Excerpted passage:

What is the Sacred Liturgy, according to the Second Vatican Council? 

The sacred liturgy, especially the divine sacrifice of the Eucharist, is where “the work of our redemption is accomplished.” (SC 2)

The sacred liturgy is the action whereby Jesus Christ the High Priest performs “full public worship,” in his Mystical Body, that is, “the Head and his members.” (SC 7)

The sacred liturgy is a “foretaste of that heavenly liturgy,” which is celebrated in heaven, where Christ sits at the right hand of God with all the heavenly army.” (SC 8)

Mass is inseparably the following things: the sacrifice of the cross, a memorial of the Paschal Mystery, a sacred banquet of the Lord’s Body and Blood, and the foreshadowed and anticipated eschatological banquet “when he comes.” (Eucharisticum Mysterium, EM 3a, a few years after SC).

What is active participation, according to the Second Vatican Council?

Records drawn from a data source
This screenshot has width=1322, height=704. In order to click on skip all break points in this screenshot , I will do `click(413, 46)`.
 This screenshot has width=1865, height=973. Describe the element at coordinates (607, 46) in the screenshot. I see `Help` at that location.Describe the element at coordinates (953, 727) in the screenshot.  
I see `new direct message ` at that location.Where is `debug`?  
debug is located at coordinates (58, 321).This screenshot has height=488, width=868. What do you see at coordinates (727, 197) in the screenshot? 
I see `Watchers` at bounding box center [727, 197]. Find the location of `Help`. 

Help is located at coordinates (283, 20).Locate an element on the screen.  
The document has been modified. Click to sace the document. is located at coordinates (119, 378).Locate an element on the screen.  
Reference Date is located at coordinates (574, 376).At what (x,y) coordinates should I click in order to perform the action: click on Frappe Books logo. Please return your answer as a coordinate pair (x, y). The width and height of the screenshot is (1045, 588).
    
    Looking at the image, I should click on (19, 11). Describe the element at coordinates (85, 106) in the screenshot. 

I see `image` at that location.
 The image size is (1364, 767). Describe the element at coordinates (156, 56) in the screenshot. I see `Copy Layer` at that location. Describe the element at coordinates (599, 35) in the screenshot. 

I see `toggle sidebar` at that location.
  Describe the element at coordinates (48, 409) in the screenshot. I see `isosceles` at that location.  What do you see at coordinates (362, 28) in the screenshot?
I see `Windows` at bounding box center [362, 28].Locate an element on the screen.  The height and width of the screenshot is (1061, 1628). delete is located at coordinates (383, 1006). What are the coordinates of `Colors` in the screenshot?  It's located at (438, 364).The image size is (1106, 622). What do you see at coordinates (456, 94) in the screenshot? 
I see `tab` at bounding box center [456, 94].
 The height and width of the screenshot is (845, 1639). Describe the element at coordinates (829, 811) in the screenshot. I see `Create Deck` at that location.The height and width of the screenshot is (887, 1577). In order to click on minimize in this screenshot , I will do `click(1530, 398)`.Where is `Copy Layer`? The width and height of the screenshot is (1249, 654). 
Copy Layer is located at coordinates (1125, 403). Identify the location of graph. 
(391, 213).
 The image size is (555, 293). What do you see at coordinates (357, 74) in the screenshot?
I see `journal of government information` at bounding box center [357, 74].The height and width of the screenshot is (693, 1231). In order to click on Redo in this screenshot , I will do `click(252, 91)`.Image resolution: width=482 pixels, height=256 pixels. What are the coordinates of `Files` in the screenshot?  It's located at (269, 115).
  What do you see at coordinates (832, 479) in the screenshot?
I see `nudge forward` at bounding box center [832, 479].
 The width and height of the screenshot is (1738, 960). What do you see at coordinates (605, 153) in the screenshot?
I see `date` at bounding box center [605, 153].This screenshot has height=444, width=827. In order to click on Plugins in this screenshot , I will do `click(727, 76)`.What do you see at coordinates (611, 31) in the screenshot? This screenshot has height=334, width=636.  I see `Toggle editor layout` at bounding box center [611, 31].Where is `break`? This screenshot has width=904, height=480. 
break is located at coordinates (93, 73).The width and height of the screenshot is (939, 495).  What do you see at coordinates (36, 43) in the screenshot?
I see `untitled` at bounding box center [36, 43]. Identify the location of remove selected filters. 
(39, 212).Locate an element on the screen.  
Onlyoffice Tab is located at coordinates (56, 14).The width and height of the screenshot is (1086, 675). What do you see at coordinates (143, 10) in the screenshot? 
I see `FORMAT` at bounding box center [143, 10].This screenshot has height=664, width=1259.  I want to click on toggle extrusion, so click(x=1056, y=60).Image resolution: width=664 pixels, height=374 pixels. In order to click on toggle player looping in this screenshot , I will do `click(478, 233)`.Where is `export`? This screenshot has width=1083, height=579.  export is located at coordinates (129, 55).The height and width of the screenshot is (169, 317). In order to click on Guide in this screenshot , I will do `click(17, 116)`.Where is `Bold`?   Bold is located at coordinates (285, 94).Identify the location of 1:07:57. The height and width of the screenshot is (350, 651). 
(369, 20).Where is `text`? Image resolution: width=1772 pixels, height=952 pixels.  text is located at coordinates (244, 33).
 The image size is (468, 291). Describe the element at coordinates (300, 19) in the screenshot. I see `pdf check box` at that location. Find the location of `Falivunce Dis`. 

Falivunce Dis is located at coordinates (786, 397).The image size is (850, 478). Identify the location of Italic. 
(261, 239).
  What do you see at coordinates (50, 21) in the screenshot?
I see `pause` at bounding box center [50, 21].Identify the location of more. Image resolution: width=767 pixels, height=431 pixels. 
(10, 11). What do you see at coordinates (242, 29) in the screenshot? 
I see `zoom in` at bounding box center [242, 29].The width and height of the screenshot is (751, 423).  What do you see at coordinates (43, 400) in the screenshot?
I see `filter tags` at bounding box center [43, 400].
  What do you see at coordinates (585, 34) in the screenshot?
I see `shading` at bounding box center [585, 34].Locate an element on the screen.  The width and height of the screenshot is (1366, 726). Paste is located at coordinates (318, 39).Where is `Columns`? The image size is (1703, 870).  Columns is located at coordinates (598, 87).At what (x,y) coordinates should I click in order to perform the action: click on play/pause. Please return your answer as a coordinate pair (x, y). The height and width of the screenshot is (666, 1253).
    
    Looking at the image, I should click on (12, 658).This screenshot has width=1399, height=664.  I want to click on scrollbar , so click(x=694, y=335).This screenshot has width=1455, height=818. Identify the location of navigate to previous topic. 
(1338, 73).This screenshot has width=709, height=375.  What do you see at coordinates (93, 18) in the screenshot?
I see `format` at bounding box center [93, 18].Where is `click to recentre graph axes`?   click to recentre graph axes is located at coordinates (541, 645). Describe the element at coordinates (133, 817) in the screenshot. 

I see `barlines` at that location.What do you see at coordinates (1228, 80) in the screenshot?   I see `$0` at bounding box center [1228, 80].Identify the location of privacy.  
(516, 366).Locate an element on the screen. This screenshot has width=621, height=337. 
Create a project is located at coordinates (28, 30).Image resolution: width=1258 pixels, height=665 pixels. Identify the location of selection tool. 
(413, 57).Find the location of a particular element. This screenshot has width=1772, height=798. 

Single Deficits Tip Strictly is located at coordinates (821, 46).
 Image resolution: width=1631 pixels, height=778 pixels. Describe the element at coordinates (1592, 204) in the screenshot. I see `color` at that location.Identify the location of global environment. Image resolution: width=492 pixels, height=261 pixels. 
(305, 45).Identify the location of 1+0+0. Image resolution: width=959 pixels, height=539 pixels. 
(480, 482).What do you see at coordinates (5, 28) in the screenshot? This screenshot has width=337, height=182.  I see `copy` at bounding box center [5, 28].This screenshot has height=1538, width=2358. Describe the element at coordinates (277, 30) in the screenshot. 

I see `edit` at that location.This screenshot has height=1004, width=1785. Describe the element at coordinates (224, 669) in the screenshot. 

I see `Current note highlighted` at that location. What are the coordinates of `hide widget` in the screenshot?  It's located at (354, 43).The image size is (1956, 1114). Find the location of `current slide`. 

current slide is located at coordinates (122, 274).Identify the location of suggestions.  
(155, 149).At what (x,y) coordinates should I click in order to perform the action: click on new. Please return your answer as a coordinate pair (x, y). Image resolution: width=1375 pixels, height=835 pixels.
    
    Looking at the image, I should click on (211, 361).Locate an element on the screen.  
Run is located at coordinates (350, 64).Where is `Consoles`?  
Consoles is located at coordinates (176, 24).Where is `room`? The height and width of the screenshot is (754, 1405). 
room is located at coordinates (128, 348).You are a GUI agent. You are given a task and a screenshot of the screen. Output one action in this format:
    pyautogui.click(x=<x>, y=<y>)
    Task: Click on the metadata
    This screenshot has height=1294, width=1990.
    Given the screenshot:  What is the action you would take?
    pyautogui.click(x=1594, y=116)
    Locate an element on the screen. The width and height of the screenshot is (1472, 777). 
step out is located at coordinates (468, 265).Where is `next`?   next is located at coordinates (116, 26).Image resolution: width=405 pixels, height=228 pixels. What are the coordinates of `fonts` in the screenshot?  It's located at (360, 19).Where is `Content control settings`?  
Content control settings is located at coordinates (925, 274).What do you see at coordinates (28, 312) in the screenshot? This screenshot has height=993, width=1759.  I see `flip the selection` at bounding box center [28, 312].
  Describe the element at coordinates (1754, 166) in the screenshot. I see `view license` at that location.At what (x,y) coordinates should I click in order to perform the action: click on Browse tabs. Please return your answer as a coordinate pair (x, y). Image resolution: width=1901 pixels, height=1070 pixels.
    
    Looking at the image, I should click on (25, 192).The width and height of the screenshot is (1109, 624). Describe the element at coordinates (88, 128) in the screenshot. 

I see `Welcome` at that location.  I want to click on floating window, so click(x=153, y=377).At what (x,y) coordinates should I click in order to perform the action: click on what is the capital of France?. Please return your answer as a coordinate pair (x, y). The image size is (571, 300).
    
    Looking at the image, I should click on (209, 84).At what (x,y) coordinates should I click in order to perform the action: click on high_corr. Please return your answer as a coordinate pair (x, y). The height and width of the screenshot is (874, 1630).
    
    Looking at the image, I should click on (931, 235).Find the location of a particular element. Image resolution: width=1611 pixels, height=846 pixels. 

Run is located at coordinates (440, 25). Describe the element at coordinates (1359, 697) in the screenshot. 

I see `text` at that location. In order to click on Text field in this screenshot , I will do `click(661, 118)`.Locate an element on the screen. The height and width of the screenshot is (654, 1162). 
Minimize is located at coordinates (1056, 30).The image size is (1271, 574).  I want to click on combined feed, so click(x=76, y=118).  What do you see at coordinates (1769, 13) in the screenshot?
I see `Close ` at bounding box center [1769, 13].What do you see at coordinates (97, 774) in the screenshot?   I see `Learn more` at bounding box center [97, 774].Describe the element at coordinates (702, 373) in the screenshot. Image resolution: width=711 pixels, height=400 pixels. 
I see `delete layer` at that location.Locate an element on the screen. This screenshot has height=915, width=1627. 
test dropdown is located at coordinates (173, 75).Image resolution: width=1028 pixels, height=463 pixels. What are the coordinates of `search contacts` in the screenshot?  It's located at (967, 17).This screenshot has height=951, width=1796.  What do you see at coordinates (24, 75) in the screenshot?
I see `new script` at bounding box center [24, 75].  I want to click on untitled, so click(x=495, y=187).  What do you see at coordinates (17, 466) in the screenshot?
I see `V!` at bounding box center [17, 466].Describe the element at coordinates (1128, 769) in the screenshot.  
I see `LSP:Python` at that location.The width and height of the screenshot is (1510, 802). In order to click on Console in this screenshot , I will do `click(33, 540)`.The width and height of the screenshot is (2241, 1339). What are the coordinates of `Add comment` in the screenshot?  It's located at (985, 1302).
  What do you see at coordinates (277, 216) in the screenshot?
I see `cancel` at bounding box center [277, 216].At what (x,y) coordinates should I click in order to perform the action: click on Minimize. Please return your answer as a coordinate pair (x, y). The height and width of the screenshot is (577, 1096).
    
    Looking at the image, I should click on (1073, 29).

Exercises to complete:
1: In the passage on the sacred liturgy, which document is cited for the statement that Mass is inseparably the sacrifice of the cross, a memorial, and a sacred banquet?
2: Write the next part of the passage on the sacred liturgy and the Second Vatican Council, picking up after its last line.

Answer list:
1: Eucharisticum Mysterium (EM 3a)

2:
Participation in the Lord’s Supper is always communion with Christ offering himself for us as a sacrifice to the Father. (EM 3b: *quoting Mediator Dei)

“In liturgical celebrations each person, minister, or layman who has an office to perform, should carry out all and only those parts which pertain to his office by the nature of the rite and the norms of the liturgy.” (SC 28)

The Nature of Active Participation in the Mass: The priest alone, in persona Christi, consecrates the bread and wine, but the role of the faithful is the Eucharist is to recall the passion, resurrection, and glorification of the Lord, to give thanks to God, and to offer the immaculate victim not only through the hands of the priest, but also together with him; and finally, by receiving the Body of the Lord, to perfect that communion with God and among themselves which should be the product of participation in the sacrifice of the Mass.” (EM 12)

“(The faithful) should give thanks to God. Offering the immaculate victim not only through the hands of the priest but also together with him, they should learn to offer themselves.” (SC 48)

“The faithful participate more fully in this sacrament of thanksgiving, propitiation, petition and praise, not only when they whole-heartedly offer the sacred victim, and in it themselves, to the Father with the priest, but also when they receive this same victim sacramentally.” (EM 3e)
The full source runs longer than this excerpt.